Kolluk tarafından Meclis Grup Başkanvekili Gülistan Kılıç Koçyiğit ve DEM Parti Milletvekili Nevroz Uysal Aslan’ın saldırıya ve tehdit maruz kaldığını söyleyen Temelli, şöyle konuştu:

“Arkadaşımıza yönelik tehditler ki görüntüleri var. Diğer seçilmiş arkadaşlarımız belediye eş başkanlarımıza yönelik saldırılar, gözaltılar, ters kelepçeler bunların görüntüleri var. Biz bu görüntüleri İçişleri Bakanlığı ile paylaştık. Tabi beklediğimiz gibi İçişleri Bakanlığı'ndan herhangi bir dönüş olmadı, herhangi bir yaptırımda söz konusu değil. Meclis Başkanımız her şeyden önce bu Meclis’in bütün milletvekillerinin ortak iradesini temsil ediyorsa bu konuda mutlaka inisiyatif almalıdır, söz kurmalıdır. Nasıl ki taraflı Cumhurbaşkanı bu ülkede bugün yaşadığımız birçok demokrasi sorununun, hukuk sorununun kaynağı ise biz burada taraflı bir Meclis Başkanı istemiyoruz.

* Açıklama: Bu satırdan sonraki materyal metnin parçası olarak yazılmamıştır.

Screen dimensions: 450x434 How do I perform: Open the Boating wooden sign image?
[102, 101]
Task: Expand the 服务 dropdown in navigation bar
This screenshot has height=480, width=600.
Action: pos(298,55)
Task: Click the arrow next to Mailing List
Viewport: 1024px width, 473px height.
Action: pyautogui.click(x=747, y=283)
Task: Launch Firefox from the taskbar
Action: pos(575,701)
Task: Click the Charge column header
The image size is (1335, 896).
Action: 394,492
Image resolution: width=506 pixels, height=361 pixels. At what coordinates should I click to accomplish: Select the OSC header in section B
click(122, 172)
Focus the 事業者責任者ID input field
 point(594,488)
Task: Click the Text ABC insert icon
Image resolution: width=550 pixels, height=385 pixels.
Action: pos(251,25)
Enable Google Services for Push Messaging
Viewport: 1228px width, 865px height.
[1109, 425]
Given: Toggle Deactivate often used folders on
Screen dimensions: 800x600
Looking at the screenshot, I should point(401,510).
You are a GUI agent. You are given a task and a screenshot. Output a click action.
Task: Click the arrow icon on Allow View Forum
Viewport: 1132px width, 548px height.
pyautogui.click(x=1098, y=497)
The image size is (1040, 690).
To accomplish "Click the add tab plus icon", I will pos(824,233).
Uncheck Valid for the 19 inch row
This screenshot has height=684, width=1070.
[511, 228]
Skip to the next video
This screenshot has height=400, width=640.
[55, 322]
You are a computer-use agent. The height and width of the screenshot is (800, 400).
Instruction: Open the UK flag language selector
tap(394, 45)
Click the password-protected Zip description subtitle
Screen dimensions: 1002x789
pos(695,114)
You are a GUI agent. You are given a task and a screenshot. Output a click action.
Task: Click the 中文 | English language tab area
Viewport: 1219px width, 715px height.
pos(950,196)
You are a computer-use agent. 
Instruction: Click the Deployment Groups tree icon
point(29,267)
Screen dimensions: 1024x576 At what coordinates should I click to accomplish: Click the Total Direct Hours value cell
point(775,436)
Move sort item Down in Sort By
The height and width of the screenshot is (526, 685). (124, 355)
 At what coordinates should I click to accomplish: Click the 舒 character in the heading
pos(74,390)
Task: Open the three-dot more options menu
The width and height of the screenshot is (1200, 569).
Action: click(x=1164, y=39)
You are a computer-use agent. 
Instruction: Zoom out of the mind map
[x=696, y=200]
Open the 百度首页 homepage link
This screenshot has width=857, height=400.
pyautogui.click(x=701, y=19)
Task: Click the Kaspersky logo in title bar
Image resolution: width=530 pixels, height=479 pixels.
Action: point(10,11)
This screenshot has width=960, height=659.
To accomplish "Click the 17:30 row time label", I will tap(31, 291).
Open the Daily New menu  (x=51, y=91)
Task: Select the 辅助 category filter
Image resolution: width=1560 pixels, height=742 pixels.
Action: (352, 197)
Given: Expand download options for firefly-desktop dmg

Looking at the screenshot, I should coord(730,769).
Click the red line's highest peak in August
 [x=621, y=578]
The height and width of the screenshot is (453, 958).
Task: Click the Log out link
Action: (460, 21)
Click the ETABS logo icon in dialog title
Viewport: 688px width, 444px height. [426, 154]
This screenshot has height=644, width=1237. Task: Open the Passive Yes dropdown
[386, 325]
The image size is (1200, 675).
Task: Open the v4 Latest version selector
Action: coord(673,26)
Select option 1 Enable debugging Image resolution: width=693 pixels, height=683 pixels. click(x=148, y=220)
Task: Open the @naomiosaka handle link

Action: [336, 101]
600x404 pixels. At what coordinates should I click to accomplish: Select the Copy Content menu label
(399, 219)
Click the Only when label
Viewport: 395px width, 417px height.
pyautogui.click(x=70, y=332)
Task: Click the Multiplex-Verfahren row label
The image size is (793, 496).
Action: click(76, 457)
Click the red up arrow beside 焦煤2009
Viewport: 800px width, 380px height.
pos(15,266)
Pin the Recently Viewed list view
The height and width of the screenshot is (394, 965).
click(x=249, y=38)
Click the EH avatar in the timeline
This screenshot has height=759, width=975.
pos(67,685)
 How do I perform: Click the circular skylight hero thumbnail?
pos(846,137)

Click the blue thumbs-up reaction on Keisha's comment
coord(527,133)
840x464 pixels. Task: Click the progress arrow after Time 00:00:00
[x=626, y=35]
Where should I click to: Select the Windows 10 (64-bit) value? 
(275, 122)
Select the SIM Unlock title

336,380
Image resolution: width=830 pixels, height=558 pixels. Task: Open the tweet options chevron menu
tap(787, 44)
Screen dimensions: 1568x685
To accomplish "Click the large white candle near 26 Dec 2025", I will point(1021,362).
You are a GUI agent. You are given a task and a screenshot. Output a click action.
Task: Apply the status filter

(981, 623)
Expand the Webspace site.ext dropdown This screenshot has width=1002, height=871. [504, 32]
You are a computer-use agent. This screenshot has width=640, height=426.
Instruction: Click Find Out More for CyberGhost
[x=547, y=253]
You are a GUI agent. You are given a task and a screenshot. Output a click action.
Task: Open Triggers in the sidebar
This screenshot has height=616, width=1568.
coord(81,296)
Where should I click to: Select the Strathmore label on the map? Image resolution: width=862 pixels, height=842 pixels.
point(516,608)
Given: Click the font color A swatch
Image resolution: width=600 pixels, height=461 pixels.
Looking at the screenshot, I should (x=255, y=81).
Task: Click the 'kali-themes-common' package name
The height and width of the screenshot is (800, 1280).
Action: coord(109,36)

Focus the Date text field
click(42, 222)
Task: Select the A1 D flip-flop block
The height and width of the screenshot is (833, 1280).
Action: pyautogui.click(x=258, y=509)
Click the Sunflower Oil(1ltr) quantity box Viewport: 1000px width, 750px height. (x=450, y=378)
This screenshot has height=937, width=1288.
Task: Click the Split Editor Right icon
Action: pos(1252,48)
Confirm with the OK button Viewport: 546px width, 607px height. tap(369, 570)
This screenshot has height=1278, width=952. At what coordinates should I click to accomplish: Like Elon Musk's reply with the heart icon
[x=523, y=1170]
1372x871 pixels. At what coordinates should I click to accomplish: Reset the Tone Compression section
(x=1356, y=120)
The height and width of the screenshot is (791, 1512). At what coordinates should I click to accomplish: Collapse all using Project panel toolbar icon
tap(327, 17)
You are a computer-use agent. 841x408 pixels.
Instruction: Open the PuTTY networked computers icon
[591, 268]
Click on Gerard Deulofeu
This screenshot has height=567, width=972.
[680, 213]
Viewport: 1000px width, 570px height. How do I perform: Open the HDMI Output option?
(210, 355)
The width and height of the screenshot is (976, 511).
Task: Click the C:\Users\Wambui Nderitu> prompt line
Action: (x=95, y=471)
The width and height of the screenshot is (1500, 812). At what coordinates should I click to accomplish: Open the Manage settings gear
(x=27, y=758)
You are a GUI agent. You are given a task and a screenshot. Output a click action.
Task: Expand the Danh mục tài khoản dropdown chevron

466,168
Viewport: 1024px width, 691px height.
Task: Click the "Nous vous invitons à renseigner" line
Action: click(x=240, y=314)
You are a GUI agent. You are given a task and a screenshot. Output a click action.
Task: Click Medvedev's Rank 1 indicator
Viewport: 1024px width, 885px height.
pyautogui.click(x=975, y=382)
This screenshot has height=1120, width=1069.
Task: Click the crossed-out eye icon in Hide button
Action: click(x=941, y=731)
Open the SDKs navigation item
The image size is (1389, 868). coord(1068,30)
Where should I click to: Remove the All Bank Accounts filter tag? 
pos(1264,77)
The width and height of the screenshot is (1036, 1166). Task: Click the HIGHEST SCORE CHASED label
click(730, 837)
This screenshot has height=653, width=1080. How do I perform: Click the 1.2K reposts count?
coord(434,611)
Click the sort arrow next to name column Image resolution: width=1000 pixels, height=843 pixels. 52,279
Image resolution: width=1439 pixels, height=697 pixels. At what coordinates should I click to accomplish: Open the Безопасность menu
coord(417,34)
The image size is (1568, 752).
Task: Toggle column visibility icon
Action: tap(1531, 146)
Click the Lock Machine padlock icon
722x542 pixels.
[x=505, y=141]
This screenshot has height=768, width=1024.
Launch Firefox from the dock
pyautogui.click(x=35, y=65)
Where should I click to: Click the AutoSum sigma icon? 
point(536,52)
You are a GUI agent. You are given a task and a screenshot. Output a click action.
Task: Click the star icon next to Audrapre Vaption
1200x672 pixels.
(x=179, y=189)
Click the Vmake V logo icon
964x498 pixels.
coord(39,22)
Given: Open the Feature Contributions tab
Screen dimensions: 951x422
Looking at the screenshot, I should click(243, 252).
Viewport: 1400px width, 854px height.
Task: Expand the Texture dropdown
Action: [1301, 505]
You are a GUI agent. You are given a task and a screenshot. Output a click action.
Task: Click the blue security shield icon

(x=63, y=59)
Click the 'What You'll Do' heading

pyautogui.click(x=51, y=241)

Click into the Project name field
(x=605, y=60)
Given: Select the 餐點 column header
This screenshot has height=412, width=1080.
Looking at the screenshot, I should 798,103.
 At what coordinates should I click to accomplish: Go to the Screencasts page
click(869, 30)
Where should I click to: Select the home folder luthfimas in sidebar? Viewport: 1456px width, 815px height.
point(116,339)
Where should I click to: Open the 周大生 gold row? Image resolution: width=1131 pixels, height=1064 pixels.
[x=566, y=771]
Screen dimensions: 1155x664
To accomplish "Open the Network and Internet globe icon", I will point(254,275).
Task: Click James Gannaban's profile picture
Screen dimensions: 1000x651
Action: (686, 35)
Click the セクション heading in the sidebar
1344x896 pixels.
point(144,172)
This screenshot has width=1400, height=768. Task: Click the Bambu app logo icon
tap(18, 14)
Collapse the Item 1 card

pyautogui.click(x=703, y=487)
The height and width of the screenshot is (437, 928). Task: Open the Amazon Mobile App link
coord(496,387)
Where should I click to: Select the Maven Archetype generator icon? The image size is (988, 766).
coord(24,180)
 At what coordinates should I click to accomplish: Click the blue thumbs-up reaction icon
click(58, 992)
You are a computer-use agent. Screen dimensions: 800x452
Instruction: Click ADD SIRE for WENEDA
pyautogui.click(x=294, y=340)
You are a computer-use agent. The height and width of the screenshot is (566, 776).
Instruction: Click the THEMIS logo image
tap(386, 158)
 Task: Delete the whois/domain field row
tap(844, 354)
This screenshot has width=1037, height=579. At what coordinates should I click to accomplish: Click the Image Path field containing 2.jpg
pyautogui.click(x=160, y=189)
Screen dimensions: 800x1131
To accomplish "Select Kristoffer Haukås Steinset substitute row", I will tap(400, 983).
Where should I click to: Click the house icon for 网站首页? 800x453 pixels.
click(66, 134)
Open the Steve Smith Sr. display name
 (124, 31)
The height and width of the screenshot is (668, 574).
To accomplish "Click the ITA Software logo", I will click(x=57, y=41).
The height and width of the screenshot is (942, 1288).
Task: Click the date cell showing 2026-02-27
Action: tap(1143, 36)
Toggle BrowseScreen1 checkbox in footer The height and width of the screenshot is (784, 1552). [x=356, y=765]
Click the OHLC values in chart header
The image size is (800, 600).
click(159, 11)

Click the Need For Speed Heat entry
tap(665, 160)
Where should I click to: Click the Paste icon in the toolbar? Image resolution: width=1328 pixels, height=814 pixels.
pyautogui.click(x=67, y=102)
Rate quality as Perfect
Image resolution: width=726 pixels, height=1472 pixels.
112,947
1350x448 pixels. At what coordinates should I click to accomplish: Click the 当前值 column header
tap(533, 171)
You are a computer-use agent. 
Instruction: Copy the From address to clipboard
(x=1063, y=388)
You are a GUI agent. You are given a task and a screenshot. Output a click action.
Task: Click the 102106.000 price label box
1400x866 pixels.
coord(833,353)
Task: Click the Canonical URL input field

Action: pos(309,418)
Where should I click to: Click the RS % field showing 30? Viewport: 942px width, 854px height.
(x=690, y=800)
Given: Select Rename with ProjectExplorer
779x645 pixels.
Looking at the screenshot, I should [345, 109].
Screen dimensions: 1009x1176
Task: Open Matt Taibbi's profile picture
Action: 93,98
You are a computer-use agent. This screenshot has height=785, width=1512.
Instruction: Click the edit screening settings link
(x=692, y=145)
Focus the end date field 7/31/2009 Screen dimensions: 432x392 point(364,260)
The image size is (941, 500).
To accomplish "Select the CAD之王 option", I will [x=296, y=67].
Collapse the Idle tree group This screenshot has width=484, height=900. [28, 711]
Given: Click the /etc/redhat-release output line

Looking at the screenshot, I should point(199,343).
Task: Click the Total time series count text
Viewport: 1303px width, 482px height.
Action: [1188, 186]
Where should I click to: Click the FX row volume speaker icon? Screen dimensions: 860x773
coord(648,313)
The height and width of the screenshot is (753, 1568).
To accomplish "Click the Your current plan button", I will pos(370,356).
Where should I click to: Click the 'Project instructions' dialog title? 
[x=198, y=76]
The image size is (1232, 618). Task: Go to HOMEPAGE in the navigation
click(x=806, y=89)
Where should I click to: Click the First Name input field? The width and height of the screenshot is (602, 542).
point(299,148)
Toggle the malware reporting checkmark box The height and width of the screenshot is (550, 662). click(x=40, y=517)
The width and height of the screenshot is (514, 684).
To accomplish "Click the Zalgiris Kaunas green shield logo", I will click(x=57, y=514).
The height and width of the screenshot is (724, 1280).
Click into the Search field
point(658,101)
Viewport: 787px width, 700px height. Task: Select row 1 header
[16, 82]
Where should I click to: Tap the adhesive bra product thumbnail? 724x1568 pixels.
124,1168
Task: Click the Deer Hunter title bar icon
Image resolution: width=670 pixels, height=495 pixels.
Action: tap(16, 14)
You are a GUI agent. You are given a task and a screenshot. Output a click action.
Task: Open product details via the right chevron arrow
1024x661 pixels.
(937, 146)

DEM Parti vekillerine yönelik bu saldırıya sessiz kalıp AKP'li vekillerin yapmış olduğu hukuksuzlukları bile savunacak halde olan bir Meclis Başkanı görüntüsü istemiyoruz. Eğer bir hukuka sahip çıkmak söz konusuysa bunu o eşitlikçi ve tarafsızlık anlayışıyla ortaya koymasını bekliyoruz.”